**PROVIDED DATA**

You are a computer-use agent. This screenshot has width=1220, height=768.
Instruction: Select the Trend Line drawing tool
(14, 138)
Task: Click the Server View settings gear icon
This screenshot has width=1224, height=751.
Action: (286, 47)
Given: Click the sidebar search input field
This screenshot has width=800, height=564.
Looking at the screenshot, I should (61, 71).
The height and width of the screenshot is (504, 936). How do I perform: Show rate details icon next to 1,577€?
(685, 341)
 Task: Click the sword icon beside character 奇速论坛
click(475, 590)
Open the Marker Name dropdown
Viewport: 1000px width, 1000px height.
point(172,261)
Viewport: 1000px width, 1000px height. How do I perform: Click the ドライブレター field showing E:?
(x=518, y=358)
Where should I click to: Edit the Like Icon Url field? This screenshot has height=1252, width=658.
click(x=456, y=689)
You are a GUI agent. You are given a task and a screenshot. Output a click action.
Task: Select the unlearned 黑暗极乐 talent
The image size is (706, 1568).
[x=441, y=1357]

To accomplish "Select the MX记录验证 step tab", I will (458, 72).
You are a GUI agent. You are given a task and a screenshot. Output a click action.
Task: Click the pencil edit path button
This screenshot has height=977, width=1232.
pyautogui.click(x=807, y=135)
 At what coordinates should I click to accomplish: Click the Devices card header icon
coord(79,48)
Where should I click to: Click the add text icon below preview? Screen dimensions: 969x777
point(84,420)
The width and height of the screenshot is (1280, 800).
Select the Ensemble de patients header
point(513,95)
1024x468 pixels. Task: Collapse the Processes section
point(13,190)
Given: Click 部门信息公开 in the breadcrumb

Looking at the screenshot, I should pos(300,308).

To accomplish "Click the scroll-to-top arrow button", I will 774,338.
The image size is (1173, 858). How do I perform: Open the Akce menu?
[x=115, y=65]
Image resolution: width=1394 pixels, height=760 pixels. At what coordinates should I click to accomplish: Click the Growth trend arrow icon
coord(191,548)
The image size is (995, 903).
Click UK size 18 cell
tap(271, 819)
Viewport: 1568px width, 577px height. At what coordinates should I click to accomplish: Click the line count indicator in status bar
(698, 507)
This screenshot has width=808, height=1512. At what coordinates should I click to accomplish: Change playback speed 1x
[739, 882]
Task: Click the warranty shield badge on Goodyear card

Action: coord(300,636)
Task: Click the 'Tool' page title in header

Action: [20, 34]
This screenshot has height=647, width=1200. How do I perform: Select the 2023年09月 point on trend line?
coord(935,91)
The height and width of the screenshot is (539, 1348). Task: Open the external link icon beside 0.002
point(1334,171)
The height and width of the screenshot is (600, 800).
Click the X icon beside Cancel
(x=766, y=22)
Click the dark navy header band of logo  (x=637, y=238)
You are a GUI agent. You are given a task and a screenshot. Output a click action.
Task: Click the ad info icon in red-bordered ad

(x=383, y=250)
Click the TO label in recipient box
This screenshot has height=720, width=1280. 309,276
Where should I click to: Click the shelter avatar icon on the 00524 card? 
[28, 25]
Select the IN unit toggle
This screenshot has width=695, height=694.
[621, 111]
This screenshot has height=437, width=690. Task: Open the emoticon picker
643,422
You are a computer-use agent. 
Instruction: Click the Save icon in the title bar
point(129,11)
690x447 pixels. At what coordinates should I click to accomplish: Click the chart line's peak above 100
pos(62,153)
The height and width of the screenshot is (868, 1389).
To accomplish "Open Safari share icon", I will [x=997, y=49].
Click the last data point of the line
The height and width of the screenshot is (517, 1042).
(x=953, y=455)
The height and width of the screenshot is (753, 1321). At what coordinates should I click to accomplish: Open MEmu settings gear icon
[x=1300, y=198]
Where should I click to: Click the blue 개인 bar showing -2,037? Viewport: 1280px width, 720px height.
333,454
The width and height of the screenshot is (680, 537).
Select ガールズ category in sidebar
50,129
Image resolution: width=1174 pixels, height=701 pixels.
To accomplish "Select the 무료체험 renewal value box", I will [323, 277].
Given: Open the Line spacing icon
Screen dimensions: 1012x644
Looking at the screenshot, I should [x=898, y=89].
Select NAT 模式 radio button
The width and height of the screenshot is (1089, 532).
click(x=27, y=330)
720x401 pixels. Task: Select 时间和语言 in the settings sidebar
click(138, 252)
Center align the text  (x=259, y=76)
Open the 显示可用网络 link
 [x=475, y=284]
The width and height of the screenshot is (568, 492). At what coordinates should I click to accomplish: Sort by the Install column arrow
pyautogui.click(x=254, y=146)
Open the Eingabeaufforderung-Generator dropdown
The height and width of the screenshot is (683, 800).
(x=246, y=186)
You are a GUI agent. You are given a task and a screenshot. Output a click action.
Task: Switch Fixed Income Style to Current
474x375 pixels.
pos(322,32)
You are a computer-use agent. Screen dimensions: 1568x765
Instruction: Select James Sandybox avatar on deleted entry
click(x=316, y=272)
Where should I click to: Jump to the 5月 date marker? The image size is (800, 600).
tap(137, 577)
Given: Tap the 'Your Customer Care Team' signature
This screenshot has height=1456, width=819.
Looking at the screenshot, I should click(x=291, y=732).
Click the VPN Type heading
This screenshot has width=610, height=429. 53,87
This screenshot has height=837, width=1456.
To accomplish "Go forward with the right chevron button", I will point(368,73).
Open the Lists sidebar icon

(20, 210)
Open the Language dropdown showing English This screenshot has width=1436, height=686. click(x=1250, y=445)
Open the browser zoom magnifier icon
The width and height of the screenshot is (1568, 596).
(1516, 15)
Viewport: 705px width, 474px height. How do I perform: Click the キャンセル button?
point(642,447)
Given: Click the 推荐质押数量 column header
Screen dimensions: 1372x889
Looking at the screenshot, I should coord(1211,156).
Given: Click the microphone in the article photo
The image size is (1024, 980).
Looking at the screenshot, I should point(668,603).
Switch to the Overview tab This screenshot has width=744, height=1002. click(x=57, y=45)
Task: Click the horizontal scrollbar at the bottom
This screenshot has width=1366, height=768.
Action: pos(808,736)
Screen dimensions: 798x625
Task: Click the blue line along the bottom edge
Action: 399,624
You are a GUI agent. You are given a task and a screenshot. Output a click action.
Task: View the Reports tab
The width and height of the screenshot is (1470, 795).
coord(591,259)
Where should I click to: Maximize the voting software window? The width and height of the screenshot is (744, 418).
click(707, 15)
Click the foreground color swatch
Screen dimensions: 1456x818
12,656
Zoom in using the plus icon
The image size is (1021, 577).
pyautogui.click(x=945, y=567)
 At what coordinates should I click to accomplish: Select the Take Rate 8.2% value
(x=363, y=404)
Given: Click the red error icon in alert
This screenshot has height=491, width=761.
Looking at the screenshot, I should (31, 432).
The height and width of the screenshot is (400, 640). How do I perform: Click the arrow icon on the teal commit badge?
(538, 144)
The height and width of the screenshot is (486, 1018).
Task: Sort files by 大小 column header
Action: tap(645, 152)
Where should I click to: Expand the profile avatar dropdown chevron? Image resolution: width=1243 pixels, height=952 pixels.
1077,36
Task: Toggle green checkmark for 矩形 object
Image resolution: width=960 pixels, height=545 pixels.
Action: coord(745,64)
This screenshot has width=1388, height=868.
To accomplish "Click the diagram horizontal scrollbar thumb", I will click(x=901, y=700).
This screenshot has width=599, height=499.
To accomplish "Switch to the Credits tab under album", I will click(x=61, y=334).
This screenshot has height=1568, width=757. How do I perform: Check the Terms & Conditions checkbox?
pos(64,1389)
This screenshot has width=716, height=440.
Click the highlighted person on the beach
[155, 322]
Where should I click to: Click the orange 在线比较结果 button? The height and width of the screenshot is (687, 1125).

**AIM OF THE EXERCISE**
Return only the lines from the beginning of the material up to and including the line with "The width and height of the screenshot is (1280, 800).", exactly as written.

**TASK RESPONSE**
You are a computer-use agent. This screenshot has width=1220, height=768.
Instruction: Select the Trend Line drawing tool
(14, 138)
Task: Click the Server View settings gear icon
This screenshot has width=1224, height=751.
Action: (286, 47)
Given: Click the sidebar search input field
This screenshot has width=800, height=564.
Looking at the screenshot, I should (61, 71).
The height and width of the screenshot is (504, 936). How do I perform: Show rate details icon next to 1,577€?
(685, 341)
 Task: Click the sword icon beside character 奇速论坛
click(475, 590)
Open the Marker Name dropdown
Viewport: 1000px width, 1000px height.
point(172,261)
Viewport: 1000px width, 1000px height. How do I perform: Click the ドライブレター field showing E:?
(x=518, y=358)
Where should I click to: Edit the Like Icon Url field? This screenshot has height=1252, width=658.
click(x=456, y=689)
You are a GUI agent. You are given a task and a screenshot. Output a click action.
Task: Select the unlearned 黑暗极乐 talent
The image size is (706, 1568).
[x=441, y=1357]

To accomplish "Select the MX记录验证 step tab", I will (458, 72).
You are a GUI agent. You are given a task and a screenshot. Output a click action.
Task: Click the pencil edit path button
This screenshot has height=977, width=1232.
pyautogui.click(x=807, y=135)
 At what coordinates should I click to accomplish: Click the Devices card header icon
coord(79,48)
Where should I click to: Click the add text icon below preview? Screen dimensions: 969x777
point(84,420)
The width and height of the screenshot is (1280, 800).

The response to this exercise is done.